Nobel Winner Schekman Boycotts Journals For 'Branding Tyranny' 106
An anonymous reader writes "One of this year's winners of the Nobel Peace prize has declared a boycott on leading academic journals after he accused them of contributing to the 'disfigurement' of science. Randy Schekman, who won the Nobel Prize in physiology or medicine, said he would no longer contribute papers or research to the prestigious journals, Nature, Cell and Science, and called for other scientists to fight the 'tyranny' of the publications." And if you'd rather not listen to the sound of auto-playing ads, you'll find Schekman's manifesto at The Guardian.
Re:crossing fingers. (Score:5, Interesting)
I'm not so sure what he is complaining about is a big problem because not too many places can keep chasing the fad topics. To keep your lab alive, you need to establish some kind of expertise. It is after you've set up a self-sustaining lab that you can afford to repeatably chase after the hot topic du jour. In other words, you've most likely got your tenure.
I can't say how familiar I am with the machinations of those particular journals, but I think most of the blame for the things that cause the issues you mention lie with the colleges and universities who put so much emphasis on publication counts and impact factors.
An interesting aside, to me at least, is that I only recently installed Ghostery and when I went to the article linked in the summary, I was notified of 88 different tracking entities that were blocked. Eighty-eight on one web page!
Re:crossing fingers. (Score:4, Interesting)
You can't really determine who is the best researcher by understanding the quality of the research. If you have 50 grant applications and 10 grants to award, how do you decide who to give it to? Are you going to read through the entire research of all 50 to determine who is the best researcher in the weekend you're given to determine who gets funded?
An adjusted citation index would probably be the best option, but that gets back to the top journals, which are more likely to be read and cited than lesser impact journals, so you arrive back at comparing where one has published. Perhaps citation indexes should be adjusted to factor out the journal brand name effect, but that won't ever happen since it would be penalizing the current top researchers who have the reigns. And it's probably a stupid idea anyway.
Cronyism is the preferred alternative to looking at where one has published, but obviously that has it's problems and is worse than simply looking at journal brand name. Although whether you get published in a great journal often depends on cronyism as well.
So all the realistic options are shitty.
Re:crossing fingers. (Score:4, Interesting)
I can't say how familiar I am with the machinations of those particular journals, but I think most of the blame for the things that cause the issues you mention lie with the colleges and universities who put so much emphasis on publication counts and impact factors.

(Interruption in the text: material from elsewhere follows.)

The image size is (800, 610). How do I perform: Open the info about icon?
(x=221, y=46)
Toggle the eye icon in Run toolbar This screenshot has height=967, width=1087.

It's a symbiotic network of publications, promotions, and grant awards -- and those journals are one of the core components of the network. Those journals are not just passive beneficiaries of this system, they actively promote their role in the system (by publicizing their impact factor, for instance). On top of that, these journals have made some major mistakes. I could add more examples to Sheckman's list of bad publications. They are not being responsible powerholders, therefore it is urgent that we remove their power.
I think Sheckman's point is to break the link between "high profile" work and those journals, so that universities cannot use publication in those journals as a proxy for work being interesting.